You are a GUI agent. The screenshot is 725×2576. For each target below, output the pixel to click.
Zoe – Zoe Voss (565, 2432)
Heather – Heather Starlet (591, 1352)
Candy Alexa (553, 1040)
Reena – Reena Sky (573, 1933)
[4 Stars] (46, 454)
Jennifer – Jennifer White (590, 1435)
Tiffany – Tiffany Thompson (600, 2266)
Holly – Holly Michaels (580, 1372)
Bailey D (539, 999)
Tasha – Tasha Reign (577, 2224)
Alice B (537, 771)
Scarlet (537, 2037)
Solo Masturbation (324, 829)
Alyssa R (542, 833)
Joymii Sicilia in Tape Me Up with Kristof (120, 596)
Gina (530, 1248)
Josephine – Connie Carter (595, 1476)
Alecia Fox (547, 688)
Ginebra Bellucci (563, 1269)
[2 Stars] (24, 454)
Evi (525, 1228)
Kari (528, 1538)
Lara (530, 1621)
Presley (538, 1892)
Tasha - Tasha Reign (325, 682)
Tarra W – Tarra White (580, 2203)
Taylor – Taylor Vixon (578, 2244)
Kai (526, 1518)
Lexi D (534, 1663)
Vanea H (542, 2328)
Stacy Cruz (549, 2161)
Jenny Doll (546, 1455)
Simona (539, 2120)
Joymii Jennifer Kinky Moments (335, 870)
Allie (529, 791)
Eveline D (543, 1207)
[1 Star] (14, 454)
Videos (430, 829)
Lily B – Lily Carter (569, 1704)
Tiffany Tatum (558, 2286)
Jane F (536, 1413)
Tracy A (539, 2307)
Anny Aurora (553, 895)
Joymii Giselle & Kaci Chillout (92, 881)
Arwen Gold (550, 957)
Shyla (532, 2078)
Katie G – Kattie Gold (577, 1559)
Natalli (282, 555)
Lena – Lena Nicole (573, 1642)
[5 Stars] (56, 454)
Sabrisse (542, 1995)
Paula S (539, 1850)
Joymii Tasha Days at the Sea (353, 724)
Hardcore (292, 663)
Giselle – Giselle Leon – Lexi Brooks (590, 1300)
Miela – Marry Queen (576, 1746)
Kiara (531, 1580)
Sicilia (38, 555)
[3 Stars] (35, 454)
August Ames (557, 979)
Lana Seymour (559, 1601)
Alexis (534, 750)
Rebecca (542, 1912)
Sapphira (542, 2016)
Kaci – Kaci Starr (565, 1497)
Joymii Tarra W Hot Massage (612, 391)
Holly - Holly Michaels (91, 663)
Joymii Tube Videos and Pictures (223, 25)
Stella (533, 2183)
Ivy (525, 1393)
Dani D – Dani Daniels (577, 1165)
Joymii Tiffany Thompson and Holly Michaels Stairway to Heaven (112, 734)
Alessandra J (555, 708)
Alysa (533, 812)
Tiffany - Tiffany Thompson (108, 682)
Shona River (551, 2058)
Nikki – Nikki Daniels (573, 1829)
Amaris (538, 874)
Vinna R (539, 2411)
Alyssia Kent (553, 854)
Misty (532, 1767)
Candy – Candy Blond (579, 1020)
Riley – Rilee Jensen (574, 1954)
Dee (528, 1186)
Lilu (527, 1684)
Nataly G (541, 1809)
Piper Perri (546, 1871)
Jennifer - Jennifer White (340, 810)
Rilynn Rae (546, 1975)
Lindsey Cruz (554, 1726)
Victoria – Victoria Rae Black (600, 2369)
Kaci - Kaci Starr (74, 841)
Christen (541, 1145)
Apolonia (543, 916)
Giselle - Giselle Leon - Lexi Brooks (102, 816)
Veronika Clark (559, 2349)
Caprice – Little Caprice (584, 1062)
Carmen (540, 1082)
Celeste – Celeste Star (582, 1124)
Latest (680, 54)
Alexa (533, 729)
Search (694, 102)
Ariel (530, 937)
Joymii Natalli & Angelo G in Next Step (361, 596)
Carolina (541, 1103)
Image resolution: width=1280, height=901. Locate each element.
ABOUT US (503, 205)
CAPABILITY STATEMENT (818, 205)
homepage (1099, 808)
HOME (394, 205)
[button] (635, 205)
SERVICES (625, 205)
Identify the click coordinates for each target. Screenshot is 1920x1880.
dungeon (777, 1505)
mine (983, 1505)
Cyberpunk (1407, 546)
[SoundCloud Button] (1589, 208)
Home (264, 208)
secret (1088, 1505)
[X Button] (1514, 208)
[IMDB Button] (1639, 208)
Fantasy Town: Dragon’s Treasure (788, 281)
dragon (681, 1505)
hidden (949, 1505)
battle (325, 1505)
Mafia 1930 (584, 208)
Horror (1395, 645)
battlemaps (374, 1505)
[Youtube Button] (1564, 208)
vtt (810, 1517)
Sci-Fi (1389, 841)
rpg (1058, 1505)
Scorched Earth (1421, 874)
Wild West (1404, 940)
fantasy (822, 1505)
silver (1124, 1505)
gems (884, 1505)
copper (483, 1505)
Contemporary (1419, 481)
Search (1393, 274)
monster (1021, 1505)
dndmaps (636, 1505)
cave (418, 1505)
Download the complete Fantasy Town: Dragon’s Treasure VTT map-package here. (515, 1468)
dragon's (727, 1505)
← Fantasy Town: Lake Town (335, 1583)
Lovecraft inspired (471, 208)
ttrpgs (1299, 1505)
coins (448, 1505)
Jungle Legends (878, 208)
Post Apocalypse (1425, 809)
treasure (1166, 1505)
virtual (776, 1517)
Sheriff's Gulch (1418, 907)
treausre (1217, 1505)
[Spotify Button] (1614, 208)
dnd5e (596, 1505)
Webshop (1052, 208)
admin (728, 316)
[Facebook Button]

* PROBLEM TO WORK ON: Every line in the material must be retyped exactly, with none omitted.

* RESPONSE BELOW:
You are a GUI agent. The screenshot is 725×2576. For each target below, output the pixel to click.
Zoe – Zoe Voss (565, 2432)
Heather – Heather Starlet (591, 1352)
Candy Alexa (553, 1040)
Reena – Reena Sky (573, 1933)
[4 Stars] (46, 454)
Jennifer – Jennifer White (590, 1435)
Tiffany – Tiffany Thompson (600, 2266)
Holly – Holly Michaels (580, 1372)
Bailey D (539, 999)
Tasha – Tasha Reign (577, 2224)
Alice B (537, 771)
Scarlet (537, 2037)
Solo Masturbation (324, 829)
Alyssa R (542, 833)
Joymii Sicilia in Tape Me Up with Kristof (120, 596)
Gina (530, 1248)
Josephine – Connie Carter (595, 1476)
Alecia Fox (547, 688)
Ginebra Bellucci (563, 1269)
[2 Stars] (24, 454)
Evi (525, 1228)
Kari (528, 1538)
Lara (530, 1621)
Presley (538, 1892)
Tasha - Tasha Reign (325, 682)
Tarra W – Tarra White (580, 2203)
Taylor – Taylor Vixon (578, 2244)
Kai (526, 1518)
Lexi D (534, 1663)
Vanea H (542, 2328)
Stacy Cruz (549, 2161)
Jenny Doll (546, 1455)
Simona (539, 2120)
Joymii Jennifer Kinky Moments (335, 870)
Allie (529, 791)
Eveline D (543, 1207)
[1 Star] (14, 454)
Videos (430, 829)
Lily B – Lily Carter (569, 1704)
Tiffany Tatum (558, 2286)
Jane F (536, 1413)
Tracy A (539, 2307)
Anny Aurora (553, 895)
Joymii Giselle & Kaci Chillout (92, 881)
Arwen Gold (550, 957)
Shyla (532, 2078)
Katie G – Kattie Gold (577, 1559)
Natalli (282, 555)
Lena – Lena Nicole (573, 1642)
[5 Stars] (56, 454)
Sabrisse (542, 1995)
Paula S (539, 1850)
Joymii Tasha Days at the Sea (353, 724)
Hardcore (292, 663)
Giselle – Giselle Leon – Lexi Brooks (590, 1300)
Miela – Marry Queen (576, 1746)
Kiara (531, 1580)
Sicilia (38, 555)
[3 Stars] (35, 454)
August Ames (557, 979)
Lana Seymour (559, 1601)
Alexis (534, 750)
Rebecca (542, 1912)
Sapphira (542, 2016)
Kaci – Kaci Starr (565, 1497)
Joymii Tarra W Hot Massage (612, 391)
Holly - Holly Michaels (91, 663)
Joymii Tube Videos and Pictures (223, 25)
Stella (533, 2183)
Ivy (525, 1393)
Dani D – Dani Daniels (577, 1165)
Joymii Tiffany Thompson and Holly Michaels Stairway to Heaven (112, 734)
Alessandra J (555, 708)
Alysa (533, 812)
Tiffany - Tiffany Thompson (108, 682)
Shona River (551, 2058)
Nikki – Nikki Daniels (573, 1829)
Amaris (538, 874)
Vinna R (539, 2411)
Alyssia Kent (553, 854)
Misty (532, 1767)
Candy – Candy Blond (579, 1020)
Riley – Rilee Jensen (574, 1954)
Dee (528, 1186)
Lilu (527, 1684)
Nataly G (541, 1809)
Piper Perri (546, 1871)
Jennifer - Jennifer White (340, 810)
Rilynn Rae (546, 1975)
Lindsey Cruz (554, 1726)
Victoria – Victoria Rae Black (600, 2369)
Kaci - Kaci Starr (74, 841)
Christen (541, 1145)
Apolonia (543, 916)
Giselle - Giselle Leon - Lexi Brooks (102, 816)
Veronika Clark (559, 2349)
Caprice – Little Caprice (584, 1062)
Carmen (540, 1082)
Celeste – Celeste Star (582, 1124)
Latest (680, 54)
Alexa (533, 729)
Search (694, 102)
Ariel (530, 937)
Joymii Natalli & Angelo G in Next Step (361, 596)
Carolina (541, 1103)
Image resolution: width=1280, height=901. Locate each element.
ABOUT US (503, 205)
CAPABILITY STATEMENT (818, 205)
homepage (1099, 808)
HOME (394, 205)
[button] (635, 205)
SERVICES (625, 205)
Identify the click coordinates for each target. Screenshot is 1920x1880.
dungeon (777, 1505)
mine (983, 1505)
Cyberpunk (1407, 546)
[SoundCloud Button] (1589, 208)
Home (264, 208)
secret (1088, 1505)
[X Button] (1514, 208)
[IMDB Button] (1639, 208)
Fantasy Town: Dragon’s Treasure (788, 281)
dragon (681, 1505)
hidden (949, 1505)
battle (325, 1505)
Mafia 1930 (584, 208)
Horror (1395, 645)
battlemaps (374, 1505)
[Youtube Button] (1564, 208)
vtt (810, 1517)
Sci-Fi (1389, 841)
rpg (1058, 1505)
Scorched Earth (1421, 874)
Wild West (1404, 940)
fantasy (822, 1505)
silver (1124, 1505)
gems (884, 1505)
copper (483, 1505)
Contemporary (1419, 481)
Search (1393, 274)
monster (1021, 1505)
dndmaps (636, 1505)
cave (418, 1505)
Download the complete Fantasy Town: Dragon’s Treasure VTT map-package here. (515, 1468)
dragon's (727, 1505)
← Fantasy Town: Lake Town (335, 1583)
Lovecraft inspired (471, 208)
ttrpgs (1299, 1505)
coins (448, 1505)
Jungle Legends (878, 208)
Post Apocalypse (1425, 809)
treasure (1166, 1505)
virtual (776, 1517)
Sheriff's Gulch (1418, 907)
treausre (1217, 1505)
[Spotify Button] (1614, 208)
dnd5e (596, 1505)
Webshop (1052, 208)
admin (728, 316)
[Facebook Button]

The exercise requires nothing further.